И все же мы, англичане, достигли таких успехов на поприще романа – и в поэзии – в значительной степени благодаря именно этому напряжению, существующему между личной реальностью и публичным притворством. Если славу французов составляет обнаженность и яркость изображения того, что они реально чувствуют и делают, то наше достоинство – в завуалированности и уклончивости. Я не усматриваю в этом свидетельств нашего более тонкого вкуса или большей пристойности. Думаю, таким образом мы просто получаем гораздо большее наслаждение – как в постели, так и в книгах, ибо вторая простейшая истина заключается в том, что сотворение иного мира, каким бы несовершенным способом оно ни осуществлялось, есть занятие неотвязное, изолирующее, вызывающее чувство вины и в самом деле весьма похожее на сотворение «реальной» картины реально существующего мира – то есть дело, за какое обязательно берется каждый ребенок.
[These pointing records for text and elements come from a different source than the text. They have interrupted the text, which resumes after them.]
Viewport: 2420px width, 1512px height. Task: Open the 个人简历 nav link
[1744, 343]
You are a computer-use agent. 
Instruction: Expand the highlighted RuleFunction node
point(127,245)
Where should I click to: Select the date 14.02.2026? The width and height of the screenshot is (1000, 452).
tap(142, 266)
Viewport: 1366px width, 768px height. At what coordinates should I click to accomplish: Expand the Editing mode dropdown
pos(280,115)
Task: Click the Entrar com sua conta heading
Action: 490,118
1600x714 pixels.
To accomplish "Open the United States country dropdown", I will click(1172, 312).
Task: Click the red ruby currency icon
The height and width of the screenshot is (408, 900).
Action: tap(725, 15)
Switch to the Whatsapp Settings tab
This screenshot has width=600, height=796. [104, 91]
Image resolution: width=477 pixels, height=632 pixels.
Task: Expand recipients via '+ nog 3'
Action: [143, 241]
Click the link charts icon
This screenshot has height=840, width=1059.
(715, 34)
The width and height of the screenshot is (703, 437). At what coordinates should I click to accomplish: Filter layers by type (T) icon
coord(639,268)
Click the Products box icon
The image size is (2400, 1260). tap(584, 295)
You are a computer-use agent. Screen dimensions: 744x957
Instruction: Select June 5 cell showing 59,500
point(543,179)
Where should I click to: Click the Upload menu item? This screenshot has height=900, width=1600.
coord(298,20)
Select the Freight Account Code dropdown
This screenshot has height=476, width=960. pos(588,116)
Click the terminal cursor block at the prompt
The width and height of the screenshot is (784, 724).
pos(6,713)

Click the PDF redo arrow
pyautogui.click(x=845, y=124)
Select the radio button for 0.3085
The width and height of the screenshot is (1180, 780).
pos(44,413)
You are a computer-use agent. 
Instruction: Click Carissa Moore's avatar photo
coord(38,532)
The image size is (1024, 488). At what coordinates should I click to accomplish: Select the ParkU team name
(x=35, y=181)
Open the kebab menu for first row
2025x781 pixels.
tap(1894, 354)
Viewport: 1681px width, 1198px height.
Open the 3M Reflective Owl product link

И как у каждого ребенка, это дело изобилует тяжкими потерями – утраченными иллюзиями, контрмифами, утратой желаний и остроты восприятий, на которые у неизбежно повзрослевшего ребенка (или у писателя, обретшего должную художественную форму) просто нет времени.

Ценой всего этого и явился непрерывно рокочущий баспрофундо романа Харди «Возлюбленная», который я собираюсь здесь рассмотреть. Пирстон-Харди чувствует, что на нем лежит проклятие «неспособности очерстветь сердцем», повзрослеть, созреть, как все другие мужчины. Он чувствует себя заточенным в вечной юности; впрочем, он сознает (ведь пустая зрелость его ровесников – таких, как Сомерс – в иных случаях оборачивается вовсе не великим достоинством), что художник, который, не только не способен оставаться открытым своему прошлому некоей глубинной частью своего существа, но и позволить ей оставаться в прошлом, подобен обесточенной электрической системе. Когда Пирстон наконец предпочитает «созреть», он умирает как художник.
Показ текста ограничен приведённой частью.